Il commissario tecnico della nazionale femminile di pallavolo, Julio Velasco, ha parlato anche di Diego Armando Maradona nella sua intervista al quotidiano Lbero.

Julio Velasco, commissario tecnico della nazionale femminile di pallavolo, ha rilasciato alcune dichiarazioni nel corso di una intervista al quotidiano Libero: "Come nacquero quegli “occhi della tigre” che si inventai 40 anni fa per caricare i suoi giocatori? Dal film Rocky. Fu un modo per sottolineare l’aggressività che si deve avere in campo. Oggi basta, non uso più quello stereotipo. Soprattutto con le azzurre".
Quanta italianità c’è in lei? "Premessa: mio padre era peruviano, mia mamma italo-argentina ma con sangue inglese. Le rispondo così: l’argentino è un italiano che parla spagnolo, pensa in francese e vorrebbe essere inglese. Se mi sento più italiano o argentino? Gli argentini e gli americani in genere sono sognatori come i giovani, gli europei hanno la saggezza ma anche il pessimismo degli anziani".
Lei è diventato Velasco a Modena: quattro scudetti di fila.

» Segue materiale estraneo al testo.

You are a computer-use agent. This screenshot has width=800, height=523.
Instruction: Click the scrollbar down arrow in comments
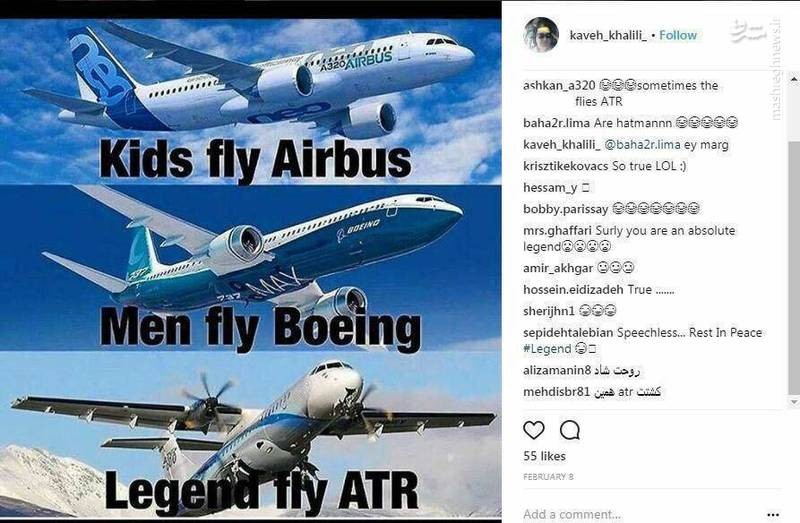tap(794, 402)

Cosa accadde? "Avevo grandi giocatori. E la stessa filosofia oggi: se si vuol continuare a vincere ci si deve comportare come se avessimo perso, dicevo".
Perché in Italia non c’è la cultura della sconfitta? "Non l’ho mai capito. Atlanta ’96 è stata vista come una sconfitta. Invece era un argento che aveva valore".
Maradona o Messi, così uguali e così diversi? "Era difficile essere Maradona, uomo con difetti e quindi simile a molta gente comune. Mi sono sempre sentito molto vicino a lui".
L'Argentina lo amava? "Tuttora lo adora. Come Napoli. Il resto del mondo non lo so mica".